Not long ago, I was talking to someone who once had been a deficit hawk but had been turned into a full-blooded Keynesian by the current recession. He wanted a stimulus package in the range of $500 billion to $700 billion. "Consumers are dead in the water," he said fervently, "so government has to rev up the economy so they'll start buying again." I agreed. But I didn't tell him that his traditional Keynesianism is based on two highly questionable assumptions in today's world and that Keynes' underlying logic inevitably leads us toward something bigger and more permanent than my friend has in mind.
The first assumption is that American consumers will eventually regain the purchasing power needed to keep the economy going full tilt. That seems doubtful. Median incomes dropped during the last recovery, adjusted for inflation, and even at the start weren't much higher than they were in the 1970s. Families went on a spending binge over the last 30 years despite this because women went into paid work, everyone started working longer hours, and then, when these tactics gave out, went deeper and deeper into debt. This indebtedness, in turn, depended on rising home values, which generated hundreds of billions of dollars in home-equity loans and refinanced mortgages. But now that the housing bubble has burst, the binge has ended. Families cannot work more hours than they did before and won't be able to borrow as much, either.
The second assumption is that, even if Americans had the money to keep the spending binge going, they could do so forever. Yet only the most myopic adherent of free-market capitalism could believe this to be true. The social and environmental costs would soon overwhelm us. Even if climate change were not an imminent threat to the planet, the rest of the world would not allow American consumers to continue to use up a quarter of the planet's natural resources and generate an even larger share of its toxic wastes and pollutants.
This would be a problem if most of what we consumed during our binge years were bare necessities. Instead we binged on stuff. And surely there are limits to how many furnishings and appliances can be crammed into a home, how many hours can be filled manipulating digital devices, and how much happiness can be wrung out of commercial entertainment. The current recession is a nightmare for people who have lost their jobs, homes, and savings, and it is part of a continuing nightmare for the very poor. That's why we have to do all we can to get the economy back on track. But most other Americans are now discovering they can exist surprisingly well buying fewer of the things they never really needed to begin with.
What we most lack, or are in danger of losing, are the things we use in common -- clean air, clean water, public parks, good schools, and public transportation, as well as social safety nets to catch those of us who fall. Common goods like these don't necessarily use up scarce resources; most often, they conserve and protect them. Yet they have been declining for many years. Some have been broken up and sold as more expensive private goods, especially for the well-to-do -- bottled water, private schools, security guards, and health clubs, for example. Others, like clean air, have fallen prey to deregulation. Others have been whacked by budget axes; the current recession is forcing states and locales to axe even more. Still others, such as universal health care and preschools, never fully emerged.

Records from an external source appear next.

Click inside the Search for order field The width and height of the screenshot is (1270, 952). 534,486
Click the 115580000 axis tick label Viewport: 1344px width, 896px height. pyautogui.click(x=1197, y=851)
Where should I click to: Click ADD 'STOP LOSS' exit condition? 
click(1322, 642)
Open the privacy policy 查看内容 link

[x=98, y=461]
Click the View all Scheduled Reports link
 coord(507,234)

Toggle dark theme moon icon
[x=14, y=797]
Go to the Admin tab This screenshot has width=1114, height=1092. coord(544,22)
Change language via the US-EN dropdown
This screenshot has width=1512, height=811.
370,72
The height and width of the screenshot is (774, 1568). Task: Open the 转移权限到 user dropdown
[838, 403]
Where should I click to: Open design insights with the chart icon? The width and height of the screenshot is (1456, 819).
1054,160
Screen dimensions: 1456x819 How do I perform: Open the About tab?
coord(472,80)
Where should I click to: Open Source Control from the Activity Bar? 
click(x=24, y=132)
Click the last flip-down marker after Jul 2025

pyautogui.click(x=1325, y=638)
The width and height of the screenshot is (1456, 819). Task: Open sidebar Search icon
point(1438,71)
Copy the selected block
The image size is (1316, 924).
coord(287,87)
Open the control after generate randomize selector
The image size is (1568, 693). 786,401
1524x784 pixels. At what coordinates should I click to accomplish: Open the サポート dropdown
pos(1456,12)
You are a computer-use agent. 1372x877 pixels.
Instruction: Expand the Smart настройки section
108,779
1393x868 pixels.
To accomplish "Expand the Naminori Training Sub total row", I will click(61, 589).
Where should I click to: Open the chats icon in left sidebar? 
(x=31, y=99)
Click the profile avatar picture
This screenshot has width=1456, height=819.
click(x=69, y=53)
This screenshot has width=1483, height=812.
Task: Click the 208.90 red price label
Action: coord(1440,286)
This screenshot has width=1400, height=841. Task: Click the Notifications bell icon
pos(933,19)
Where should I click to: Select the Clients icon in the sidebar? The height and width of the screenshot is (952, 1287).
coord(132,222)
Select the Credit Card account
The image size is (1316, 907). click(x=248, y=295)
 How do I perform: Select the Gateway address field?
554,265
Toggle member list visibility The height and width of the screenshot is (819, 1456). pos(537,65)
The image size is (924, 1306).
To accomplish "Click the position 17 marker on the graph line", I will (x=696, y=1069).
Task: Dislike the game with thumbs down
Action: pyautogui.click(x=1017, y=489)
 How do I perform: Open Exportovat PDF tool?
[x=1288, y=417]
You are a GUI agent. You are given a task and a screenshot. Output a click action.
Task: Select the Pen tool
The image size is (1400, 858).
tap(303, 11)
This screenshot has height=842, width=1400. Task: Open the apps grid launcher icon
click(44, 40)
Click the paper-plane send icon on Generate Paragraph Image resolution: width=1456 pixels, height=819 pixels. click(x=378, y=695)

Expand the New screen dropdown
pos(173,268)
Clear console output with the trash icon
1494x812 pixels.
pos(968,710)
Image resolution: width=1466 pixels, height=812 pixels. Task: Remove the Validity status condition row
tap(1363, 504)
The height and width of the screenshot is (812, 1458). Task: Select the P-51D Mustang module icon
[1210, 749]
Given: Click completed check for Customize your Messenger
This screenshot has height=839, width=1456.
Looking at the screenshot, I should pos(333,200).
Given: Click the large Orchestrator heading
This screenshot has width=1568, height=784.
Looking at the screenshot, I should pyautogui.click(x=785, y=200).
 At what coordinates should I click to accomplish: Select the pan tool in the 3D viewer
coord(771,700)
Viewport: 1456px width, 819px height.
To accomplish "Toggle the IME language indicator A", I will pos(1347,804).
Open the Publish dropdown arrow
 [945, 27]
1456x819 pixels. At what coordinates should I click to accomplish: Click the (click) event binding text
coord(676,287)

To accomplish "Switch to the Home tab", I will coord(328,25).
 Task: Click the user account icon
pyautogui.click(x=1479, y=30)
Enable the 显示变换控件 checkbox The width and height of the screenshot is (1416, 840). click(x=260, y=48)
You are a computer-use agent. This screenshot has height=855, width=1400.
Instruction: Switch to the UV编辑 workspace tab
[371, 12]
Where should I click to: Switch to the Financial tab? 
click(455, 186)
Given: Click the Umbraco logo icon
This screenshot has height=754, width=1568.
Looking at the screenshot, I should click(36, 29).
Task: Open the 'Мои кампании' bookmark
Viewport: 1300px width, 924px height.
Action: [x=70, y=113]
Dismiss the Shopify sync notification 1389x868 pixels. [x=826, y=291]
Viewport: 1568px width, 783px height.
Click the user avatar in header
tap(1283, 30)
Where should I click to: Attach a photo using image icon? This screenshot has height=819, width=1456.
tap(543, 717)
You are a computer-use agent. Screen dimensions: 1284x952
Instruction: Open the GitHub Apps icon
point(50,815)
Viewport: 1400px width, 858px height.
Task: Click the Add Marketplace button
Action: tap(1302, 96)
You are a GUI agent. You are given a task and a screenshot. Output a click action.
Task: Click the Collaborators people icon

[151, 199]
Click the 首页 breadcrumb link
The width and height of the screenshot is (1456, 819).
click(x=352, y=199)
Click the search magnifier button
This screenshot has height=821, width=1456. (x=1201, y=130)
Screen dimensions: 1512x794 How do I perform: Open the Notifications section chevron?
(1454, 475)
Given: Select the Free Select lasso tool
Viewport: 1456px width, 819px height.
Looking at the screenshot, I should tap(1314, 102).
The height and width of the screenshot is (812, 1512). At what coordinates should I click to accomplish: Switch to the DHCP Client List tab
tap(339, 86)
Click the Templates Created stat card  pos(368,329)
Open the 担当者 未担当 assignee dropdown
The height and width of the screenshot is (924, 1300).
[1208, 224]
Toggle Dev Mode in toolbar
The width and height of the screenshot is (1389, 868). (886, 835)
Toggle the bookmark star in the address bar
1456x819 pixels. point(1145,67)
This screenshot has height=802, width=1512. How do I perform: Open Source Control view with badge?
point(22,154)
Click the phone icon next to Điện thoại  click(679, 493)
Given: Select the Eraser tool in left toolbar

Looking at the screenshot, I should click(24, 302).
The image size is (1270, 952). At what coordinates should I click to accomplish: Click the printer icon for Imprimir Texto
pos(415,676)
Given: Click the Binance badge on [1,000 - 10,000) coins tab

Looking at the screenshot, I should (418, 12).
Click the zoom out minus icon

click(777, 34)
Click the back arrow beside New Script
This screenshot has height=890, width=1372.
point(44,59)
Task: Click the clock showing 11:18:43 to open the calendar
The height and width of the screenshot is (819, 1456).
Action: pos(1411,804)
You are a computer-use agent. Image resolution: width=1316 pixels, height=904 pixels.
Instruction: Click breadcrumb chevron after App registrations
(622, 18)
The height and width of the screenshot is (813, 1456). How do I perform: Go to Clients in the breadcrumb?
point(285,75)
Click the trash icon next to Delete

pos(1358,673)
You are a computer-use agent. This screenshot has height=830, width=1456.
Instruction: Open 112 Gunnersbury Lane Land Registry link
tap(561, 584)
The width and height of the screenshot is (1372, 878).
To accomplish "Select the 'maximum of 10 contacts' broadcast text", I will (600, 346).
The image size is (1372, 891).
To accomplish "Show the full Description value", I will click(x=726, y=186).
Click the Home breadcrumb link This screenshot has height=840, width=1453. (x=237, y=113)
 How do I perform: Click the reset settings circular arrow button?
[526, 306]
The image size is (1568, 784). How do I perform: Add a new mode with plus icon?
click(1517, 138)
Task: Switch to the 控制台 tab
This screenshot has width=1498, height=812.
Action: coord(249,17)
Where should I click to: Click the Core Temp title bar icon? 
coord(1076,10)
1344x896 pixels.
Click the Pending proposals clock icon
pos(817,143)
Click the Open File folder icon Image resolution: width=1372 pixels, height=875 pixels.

Where does this logic lead? Given the implausibility of consumers being able to return to binge spending, along with the undesirability of our doing so even if we could, and the growing scarcity of common goods, there would seem only one sensible way to restore and maintain aggregate demand. That would be through government expenditure on the commons. Rather than a temporary stimulus, government would permanently fill the gap left by consumers who cannot and should not be expected to resume their old spending ways. This wouldn't require permanent deficits as long as, once economic growth returns, revenues from a progressive income tax refill the coffers.
My friend the born-again Keynesian might not like where the logic of Keynesianism leads in today's world, but he doesn't need to know. The rest of us, however, might take heart.